• **Records to use**
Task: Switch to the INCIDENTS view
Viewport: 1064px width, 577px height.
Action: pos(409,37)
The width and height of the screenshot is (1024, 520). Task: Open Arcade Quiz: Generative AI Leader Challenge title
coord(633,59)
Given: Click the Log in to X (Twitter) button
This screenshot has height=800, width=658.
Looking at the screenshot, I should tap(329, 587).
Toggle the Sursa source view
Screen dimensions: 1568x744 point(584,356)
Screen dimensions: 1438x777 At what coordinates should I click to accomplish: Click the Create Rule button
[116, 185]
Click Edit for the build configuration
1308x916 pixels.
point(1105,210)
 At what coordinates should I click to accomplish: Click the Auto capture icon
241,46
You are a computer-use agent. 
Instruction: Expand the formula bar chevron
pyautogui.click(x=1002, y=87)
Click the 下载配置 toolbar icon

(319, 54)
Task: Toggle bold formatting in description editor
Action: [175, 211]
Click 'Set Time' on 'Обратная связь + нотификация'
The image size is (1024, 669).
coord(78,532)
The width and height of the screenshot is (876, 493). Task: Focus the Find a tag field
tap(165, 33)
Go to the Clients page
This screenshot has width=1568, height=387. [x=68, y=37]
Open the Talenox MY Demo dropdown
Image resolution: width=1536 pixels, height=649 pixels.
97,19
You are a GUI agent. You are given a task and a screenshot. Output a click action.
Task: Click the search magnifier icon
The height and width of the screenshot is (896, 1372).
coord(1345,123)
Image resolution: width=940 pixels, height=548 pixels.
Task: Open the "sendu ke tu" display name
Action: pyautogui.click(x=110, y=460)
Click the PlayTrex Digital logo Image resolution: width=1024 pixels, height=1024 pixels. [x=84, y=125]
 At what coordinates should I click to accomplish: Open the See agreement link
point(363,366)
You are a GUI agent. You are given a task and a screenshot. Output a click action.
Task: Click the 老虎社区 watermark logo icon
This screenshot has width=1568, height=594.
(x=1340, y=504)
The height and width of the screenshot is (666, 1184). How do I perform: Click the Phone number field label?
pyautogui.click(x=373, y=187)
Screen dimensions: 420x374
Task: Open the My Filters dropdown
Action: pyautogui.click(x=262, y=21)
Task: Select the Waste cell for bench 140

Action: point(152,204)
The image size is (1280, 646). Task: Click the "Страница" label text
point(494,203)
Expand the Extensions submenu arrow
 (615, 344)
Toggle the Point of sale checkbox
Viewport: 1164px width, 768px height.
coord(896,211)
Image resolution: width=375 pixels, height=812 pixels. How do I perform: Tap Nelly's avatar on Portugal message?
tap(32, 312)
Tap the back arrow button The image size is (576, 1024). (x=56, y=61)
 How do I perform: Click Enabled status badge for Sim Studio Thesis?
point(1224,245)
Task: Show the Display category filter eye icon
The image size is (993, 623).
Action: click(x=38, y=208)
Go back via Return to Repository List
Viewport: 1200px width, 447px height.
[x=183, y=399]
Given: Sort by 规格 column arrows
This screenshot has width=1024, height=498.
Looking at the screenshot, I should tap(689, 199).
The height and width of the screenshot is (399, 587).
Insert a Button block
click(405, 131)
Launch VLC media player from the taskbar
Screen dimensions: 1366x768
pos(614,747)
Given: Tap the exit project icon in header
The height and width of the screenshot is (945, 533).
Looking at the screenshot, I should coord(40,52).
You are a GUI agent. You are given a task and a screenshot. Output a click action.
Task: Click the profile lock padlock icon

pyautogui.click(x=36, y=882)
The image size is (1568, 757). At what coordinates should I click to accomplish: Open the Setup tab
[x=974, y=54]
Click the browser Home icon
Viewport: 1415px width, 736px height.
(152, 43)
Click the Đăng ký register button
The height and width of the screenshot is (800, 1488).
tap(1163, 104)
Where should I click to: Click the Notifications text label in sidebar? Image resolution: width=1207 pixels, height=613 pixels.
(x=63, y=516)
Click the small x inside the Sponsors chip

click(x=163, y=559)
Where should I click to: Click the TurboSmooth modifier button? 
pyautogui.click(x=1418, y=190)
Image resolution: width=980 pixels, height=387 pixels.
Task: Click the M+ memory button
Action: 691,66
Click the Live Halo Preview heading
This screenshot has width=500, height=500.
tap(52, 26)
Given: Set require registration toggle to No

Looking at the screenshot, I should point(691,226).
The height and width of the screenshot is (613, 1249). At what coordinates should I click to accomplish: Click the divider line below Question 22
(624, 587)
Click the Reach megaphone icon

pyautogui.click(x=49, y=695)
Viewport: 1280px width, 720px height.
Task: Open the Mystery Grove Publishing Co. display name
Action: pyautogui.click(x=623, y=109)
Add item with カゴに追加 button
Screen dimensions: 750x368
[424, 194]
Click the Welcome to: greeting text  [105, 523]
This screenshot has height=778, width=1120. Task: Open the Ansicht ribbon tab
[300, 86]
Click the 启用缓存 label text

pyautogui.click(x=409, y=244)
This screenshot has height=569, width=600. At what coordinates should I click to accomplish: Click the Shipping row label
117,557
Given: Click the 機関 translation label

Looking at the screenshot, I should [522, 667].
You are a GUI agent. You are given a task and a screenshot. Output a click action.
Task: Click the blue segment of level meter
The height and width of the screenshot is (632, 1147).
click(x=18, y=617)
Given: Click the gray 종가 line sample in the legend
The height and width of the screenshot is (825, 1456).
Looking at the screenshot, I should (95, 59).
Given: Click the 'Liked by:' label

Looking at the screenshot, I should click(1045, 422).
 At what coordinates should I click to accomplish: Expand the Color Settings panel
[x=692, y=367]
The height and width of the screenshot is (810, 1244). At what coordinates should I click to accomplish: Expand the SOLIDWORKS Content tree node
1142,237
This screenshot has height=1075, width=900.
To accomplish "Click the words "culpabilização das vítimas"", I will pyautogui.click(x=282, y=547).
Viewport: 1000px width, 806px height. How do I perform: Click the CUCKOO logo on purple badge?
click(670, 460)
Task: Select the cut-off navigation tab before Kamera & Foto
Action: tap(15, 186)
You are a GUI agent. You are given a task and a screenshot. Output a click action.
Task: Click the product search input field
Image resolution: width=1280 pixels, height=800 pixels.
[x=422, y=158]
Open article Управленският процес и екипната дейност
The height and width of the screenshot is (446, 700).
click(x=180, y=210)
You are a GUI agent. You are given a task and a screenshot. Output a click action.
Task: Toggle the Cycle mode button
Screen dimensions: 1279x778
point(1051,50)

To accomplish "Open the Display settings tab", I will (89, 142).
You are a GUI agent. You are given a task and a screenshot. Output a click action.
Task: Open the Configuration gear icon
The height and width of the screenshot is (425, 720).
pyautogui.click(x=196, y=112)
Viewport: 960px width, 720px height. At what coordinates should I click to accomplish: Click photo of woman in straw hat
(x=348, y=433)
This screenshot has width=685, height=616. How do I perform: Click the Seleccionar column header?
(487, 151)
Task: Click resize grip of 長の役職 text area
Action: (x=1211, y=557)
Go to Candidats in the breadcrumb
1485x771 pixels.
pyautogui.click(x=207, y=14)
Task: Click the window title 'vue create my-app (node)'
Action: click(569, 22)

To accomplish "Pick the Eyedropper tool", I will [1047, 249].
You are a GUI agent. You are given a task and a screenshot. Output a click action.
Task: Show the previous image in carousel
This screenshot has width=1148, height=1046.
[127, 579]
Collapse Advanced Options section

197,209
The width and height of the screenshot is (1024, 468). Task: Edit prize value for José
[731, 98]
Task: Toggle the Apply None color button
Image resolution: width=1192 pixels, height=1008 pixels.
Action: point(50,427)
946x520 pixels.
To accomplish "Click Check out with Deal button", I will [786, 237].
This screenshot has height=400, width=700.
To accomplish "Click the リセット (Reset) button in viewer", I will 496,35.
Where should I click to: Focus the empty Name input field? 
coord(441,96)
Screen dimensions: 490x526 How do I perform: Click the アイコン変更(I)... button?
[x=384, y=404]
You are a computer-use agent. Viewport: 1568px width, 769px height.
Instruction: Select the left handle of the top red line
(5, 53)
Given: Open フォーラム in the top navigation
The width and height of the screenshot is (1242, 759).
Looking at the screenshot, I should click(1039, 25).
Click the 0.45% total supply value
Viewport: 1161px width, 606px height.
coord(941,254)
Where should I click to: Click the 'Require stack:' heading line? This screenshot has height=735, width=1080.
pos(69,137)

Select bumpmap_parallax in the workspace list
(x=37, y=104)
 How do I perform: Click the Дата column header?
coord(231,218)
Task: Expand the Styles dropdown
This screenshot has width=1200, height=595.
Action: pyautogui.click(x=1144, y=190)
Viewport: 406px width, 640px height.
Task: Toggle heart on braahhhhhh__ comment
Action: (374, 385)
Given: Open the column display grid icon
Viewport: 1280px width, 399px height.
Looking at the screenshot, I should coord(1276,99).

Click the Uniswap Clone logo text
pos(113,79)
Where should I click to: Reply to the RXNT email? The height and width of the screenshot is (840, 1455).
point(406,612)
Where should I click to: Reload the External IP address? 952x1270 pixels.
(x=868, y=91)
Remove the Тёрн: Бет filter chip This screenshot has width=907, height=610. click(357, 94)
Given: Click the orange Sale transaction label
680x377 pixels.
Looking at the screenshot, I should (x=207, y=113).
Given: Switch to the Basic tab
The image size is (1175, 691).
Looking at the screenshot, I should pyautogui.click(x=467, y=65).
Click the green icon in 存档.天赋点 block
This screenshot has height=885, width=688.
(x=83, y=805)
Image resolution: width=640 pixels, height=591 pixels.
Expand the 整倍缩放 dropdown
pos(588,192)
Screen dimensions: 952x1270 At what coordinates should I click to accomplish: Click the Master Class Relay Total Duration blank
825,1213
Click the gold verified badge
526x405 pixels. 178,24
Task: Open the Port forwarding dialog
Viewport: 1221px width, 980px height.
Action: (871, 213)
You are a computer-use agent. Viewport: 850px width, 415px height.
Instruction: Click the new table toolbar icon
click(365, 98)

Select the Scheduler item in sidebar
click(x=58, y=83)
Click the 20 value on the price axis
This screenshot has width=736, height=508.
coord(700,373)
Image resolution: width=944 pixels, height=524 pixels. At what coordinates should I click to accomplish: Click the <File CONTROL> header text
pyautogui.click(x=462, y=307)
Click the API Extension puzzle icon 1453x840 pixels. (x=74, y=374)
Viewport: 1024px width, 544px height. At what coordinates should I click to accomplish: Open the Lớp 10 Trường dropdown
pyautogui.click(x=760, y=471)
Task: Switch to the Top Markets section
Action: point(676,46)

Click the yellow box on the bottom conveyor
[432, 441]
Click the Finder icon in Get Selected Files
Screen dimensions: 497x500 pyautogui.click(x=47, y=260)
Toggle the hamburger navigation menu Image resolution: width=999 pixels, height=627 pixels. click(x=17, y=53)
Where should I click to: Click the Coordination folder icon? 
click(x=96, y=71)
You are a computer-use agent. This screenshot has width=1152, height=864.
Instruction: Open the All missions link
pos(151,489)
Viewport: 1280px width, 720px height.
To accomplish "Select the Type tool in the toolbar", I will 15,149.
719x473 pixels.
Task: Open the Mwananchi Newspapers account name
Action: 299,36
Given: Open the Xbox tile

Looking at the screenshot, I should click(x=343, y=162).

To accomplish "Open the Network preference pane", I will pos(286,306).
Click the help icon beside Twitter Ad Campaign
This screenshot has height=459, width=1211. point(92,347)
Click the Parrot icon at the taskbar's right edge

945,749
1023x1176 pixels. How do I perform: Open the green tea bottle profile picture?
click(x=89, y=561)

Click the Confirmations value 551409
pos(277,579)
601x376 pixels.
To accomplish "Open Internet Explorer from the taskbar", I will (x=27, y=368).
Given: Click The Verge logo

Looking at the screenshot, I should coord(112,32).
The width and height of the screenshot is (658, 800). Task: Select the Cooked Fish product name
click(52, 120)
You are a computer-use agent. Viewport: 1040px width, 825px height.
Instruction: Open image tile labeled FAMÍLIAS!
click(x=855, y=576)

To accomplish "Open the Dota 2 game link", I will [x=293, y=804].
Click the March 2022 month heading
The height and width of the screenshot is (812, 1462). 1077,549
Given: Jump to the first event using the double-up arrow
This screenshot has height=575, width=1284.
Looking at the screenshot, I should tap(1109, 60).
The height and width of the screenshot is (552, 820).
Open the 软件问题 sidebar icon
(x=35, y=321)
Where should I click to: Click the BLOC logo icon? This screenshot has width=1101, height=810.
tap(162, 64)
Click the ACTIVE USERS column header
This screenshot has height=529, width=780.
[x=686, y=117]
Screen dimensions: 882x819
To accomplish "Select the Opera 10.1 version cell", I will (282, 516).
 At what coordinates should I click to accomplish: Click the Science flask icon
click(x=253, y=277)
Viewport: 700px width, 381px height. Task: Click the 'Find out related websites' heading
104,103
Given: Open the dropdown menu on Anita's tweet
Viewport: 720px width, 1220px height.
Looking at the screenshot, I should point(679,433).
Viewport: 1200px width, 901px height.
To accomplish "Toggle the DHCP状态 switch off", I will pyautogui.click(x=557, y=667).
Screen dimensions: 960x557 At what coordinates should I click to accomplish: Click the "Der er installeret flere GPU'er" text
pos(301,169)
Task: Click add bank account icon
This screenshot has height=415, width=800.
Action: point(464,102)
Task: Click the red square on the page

• **What you need to do**
Only the lines above starting at the one containing "Tap the back" and ending at the one containing "Given: Sort by 规格 column arrows", both included, are to be returned, exactly as they read.

• **Result**
Tap the back arrow button The image size is (576, 1024). (x=56, y=61)
 How do I perform: Click Enabled status badge for Sim Studio Thesis?
point(1224,245)
Task: Show the Display category filter eye icon
The image size is (993, 623).
Action: click(x=38, y=208)
Go back via Return to Repository List
Viewport: 1200px width, 447px height.
[x=183, y=399]
Given: Sort by 规格 column arrows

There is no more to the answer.